(Target pointing data)
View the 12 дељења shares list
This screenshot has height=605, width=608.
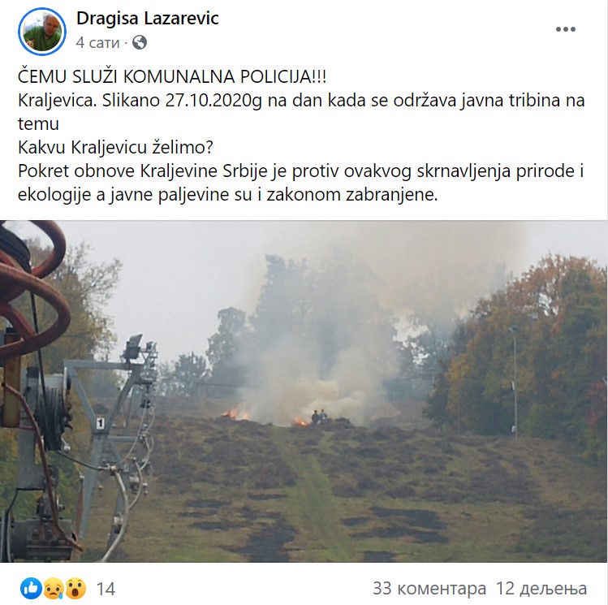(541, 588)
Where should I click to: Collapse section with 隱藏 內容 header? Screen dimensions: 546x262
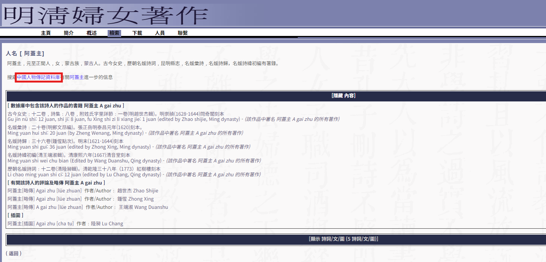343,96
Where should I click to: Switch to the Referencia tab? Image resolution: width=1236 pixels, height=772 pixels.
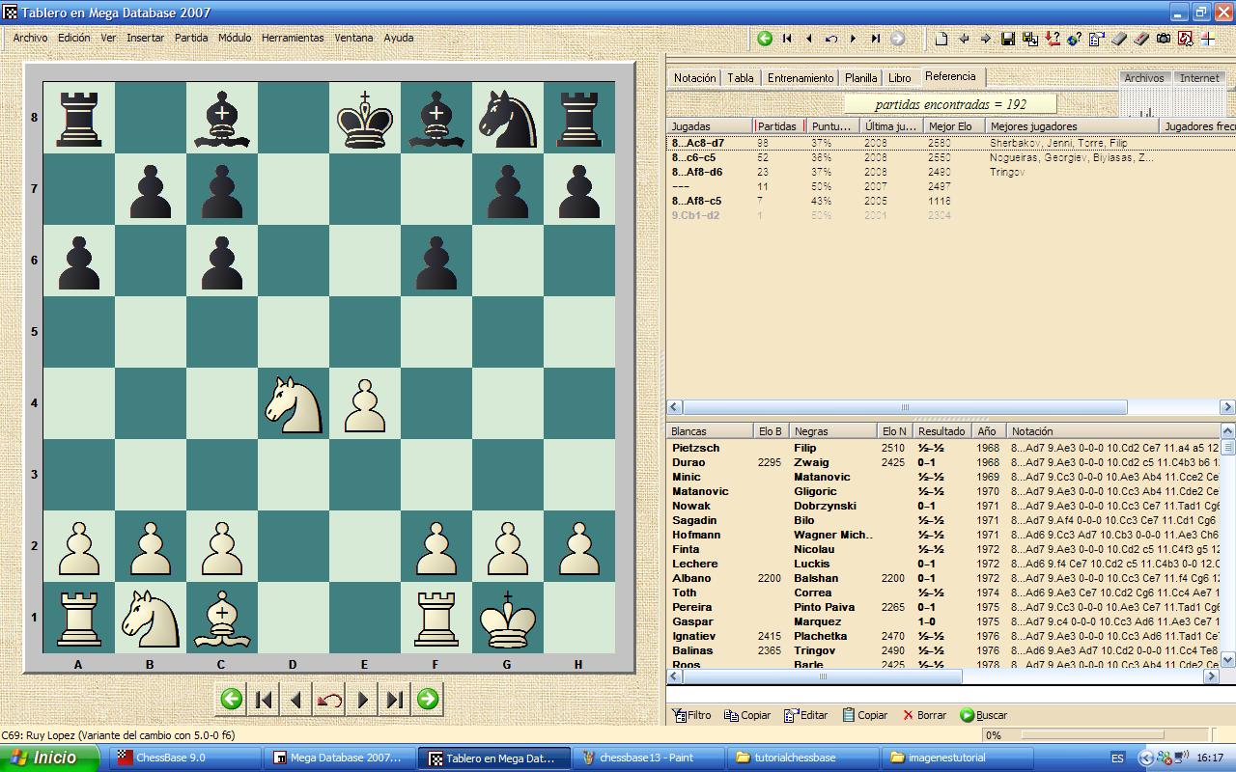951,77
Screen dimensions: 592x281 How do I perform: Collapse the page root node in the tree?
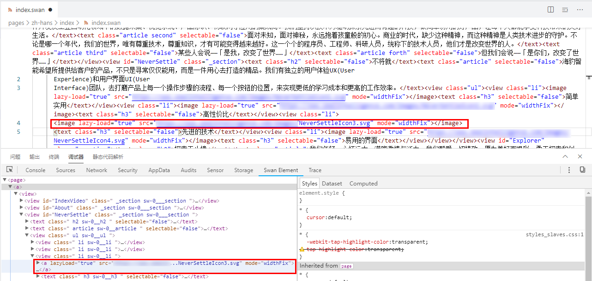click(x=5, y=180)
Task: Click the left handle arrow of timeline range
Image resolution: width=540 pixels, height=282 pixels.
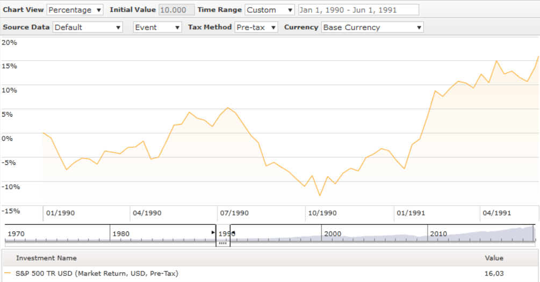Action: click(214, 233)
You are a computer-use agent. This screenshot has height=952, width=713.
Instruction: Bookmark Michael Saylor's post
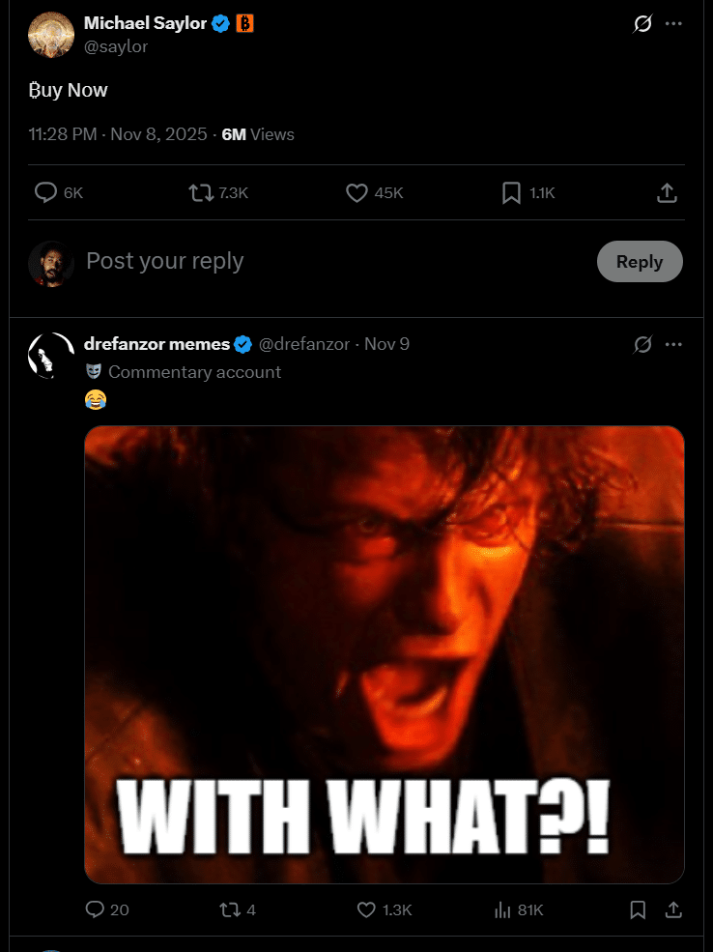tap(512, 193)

What to work on:
Format every line of text in the listing above as a JSON list of strings, one string per line, with blank lines omitted. Leave the pictures out.

Full answer:
[
  "View the 12 дељења shares list",
  "This screenshot has height=605, width=608.",
  "(541, 588)",
  "Where should I click to: Collapse section with 隱藏 內容 header? Screen dimensions: 546x262",
  "343,96",
  "Where should I click to: Switch to the Referencia tab? Image resolution: width=1236 pixels, height=772 pixels.",
  "951,77",
  "Screen dimensions: 592x281 How do I perform: Collapse the page root node in the tree?",
  "click(x=5, y=180)",
  "Task: Click the left handle arrow of timeline range",
  "Image resolution: width=540 pixels, height=282 pixels.",
  "Action: click(214, 233)",
  "You are a computer-use agent. This screenshot has height=952, width=713.",
  "Instruction: Bookmark Michael Saylor's post",
  "tap(512, 193)"
]